Laser flash photolysis study of the photochemistry of o-methylbenzils.

Abstract

The photochemistry of 2-methylbenzil (1) was investigated by steady state and laser flash photolysis techniques. Laser excitation of 1 in benzene leads to a transient, which shows absorption at 370 and 470 nm and is quenched by known triplet quenchers, whereas in methanol or acetonitrile a different transient absorption spectrum was observed. For the latter solvent the absorption bands are located at 350 and 410 nm when the spectrum is recorded 30 micros after the laser pulse. The kinetics associated with these two bands shows biexponential decay, from which lifetimes of 200 and >200 micros were determined. These transients were attributed to a mixture of two possible photoenols. Similar behavior was observed for 2,2'-dimethylbenzil (3), whereas 2,4,6-trimethylbenzil (4) did not show any detectable enol.
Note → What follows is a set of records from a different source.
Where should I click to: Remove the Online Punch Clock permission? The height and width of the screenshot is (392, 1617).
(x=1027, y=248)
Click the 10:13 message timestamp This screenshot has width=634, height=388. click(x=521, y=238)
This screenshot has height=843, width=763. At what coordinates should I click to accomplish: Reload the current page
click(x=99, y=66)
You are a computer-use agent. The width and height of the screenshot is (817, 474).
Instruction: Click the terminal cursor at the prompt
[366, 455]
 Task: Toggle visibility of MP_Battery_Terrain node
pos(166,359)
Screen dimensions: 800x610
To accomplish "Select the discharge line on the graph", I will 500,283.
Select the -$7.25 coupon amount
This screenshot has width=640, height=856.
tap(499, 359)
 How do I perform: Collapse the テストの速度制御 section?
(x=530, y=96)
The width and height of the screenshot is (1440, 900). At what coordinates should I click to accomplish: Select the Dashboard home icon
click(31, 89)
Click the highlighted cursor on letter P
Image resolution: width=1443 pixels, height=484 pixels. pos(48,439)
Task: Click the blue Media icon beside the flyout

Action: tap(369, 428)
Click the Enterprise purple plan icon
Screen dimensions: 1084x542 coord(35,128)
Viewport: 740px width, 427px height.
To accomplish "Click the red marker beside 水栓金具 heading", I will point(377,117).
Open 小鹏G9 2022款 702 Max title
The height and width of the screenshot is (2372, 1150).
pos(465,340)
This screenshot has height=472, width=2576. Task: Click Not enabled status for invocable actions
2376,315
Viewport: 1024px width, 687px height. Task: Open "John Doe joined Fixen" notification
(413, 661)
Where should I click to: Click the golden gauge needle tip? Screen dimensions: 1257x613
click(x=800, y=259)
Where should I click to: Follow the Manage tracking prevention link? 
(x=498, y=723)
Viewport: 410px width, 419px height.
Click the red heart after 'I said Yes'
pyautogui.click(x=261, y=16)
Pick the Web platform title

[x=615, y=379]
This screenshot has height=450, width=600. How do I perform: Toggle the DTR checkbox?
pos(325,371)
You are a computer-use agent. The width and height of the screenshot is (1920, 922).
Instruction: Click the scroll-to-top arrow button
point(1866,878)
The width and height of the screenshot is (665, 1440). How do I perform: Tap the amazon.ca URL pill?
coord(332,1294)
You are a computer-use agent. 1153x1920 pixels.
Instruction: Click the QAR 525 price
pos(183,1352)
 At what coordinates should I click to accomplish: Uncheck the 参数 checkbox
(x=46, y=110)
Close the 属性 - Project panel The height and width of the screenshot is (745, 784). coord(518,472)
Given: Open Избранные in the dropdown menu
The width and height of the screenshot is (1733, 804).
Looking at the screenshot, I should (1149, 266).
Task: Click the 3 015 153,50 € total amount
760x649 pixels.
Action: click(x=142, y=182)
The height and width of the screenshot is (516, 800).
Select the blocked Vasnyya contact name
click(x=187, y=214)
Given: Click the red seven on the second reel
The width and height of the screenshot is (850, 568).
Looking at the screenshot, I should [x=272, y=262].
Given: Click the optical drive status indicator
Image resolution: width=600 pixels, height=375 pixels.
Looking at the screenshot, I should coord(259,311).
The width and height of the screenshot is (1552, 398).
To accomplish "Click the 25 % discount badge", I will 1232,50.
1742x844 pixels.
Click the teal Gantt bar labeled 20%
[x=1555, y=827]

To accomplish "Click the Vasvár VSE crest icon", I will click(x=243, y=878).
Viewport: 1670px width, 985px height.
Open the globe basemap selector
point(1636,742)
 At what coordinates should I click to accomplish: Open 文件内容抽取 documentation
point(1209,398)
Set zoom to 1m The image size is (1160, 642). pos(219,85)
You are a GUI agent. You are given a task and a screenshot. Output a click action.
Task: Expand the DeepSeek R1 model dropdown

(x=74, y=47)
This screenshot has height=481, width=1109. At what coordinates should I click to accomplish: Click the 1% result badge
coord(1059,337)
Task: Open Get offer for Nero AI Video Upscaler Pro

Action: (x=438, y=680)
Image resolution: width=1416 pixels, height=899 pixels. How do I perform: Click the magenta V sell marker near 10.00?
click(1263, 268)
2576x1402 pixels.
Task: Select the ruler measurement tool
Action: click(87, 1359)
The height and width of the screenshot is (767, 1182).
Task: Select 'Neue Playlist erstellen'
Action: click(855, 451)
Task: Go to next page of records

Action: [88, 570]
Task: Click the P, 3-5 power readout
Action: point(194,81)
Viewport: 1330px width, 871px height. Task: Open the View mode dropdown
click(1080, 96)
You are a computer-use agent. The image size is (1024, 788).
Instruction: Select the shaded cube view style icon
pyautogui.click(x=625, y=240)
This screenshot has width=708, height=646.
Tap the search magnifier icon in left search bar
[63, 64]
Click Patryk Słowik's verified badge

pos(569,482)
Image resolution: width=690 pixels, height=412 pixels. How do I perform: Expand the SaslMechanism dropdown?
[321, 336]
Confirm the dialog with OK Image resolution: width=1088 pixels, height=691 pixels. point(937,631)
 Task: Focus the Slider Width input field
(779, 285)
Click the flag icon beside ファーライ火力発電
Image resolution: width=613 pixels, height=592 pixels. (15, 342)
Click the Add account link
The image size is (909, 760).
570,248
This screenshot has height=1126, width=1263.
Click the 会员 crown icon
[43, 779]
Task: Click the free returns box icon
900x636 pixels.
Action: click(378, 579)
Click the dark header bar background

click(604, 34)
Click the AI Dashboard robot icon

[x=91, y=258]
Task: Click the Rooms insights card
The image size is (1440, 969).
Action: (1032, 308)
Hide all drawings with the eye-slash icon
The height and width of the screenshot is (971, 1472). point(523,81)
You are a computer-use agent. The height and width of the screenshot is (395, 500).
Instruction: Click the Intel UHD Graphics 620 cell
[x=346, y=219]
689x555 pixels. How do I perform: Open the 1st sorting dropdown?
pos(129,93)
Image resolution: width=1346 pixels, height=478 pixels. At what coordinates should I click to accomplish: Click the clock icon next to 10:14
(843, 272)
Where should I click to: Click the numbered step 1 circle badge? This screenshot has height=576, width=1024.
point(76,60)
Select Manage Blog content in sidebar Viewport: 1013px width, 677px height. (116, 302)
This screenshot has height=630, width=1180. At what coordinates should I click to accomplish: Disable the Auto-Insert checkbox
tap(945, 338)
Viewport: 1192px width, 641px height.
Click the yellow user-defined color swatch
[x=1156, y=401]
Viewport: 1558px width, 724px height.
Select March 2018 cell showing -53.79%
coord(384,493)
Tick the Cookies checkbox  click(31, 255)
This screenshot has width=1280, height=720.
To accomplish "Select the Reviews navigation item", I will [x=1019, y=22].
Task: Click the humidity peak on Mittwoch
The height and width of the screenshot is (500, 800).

Lamp irradiation of 1 in benzene leads to 2-hydroxy-2-phenylindan-1-one (2) as the major product, with a quantum yield of 0.09. Compound 3 also gives the corresponding hydroxyindanone as the main product (phi = 0.25), whereas for 4 the cyclization product is formed in a very low quantum yield, i.e., <0.004. From these data two possible mechanisms were suggested to explain the formation of hydroxyindanones from methylbenzils, depending on the nature of the solvent.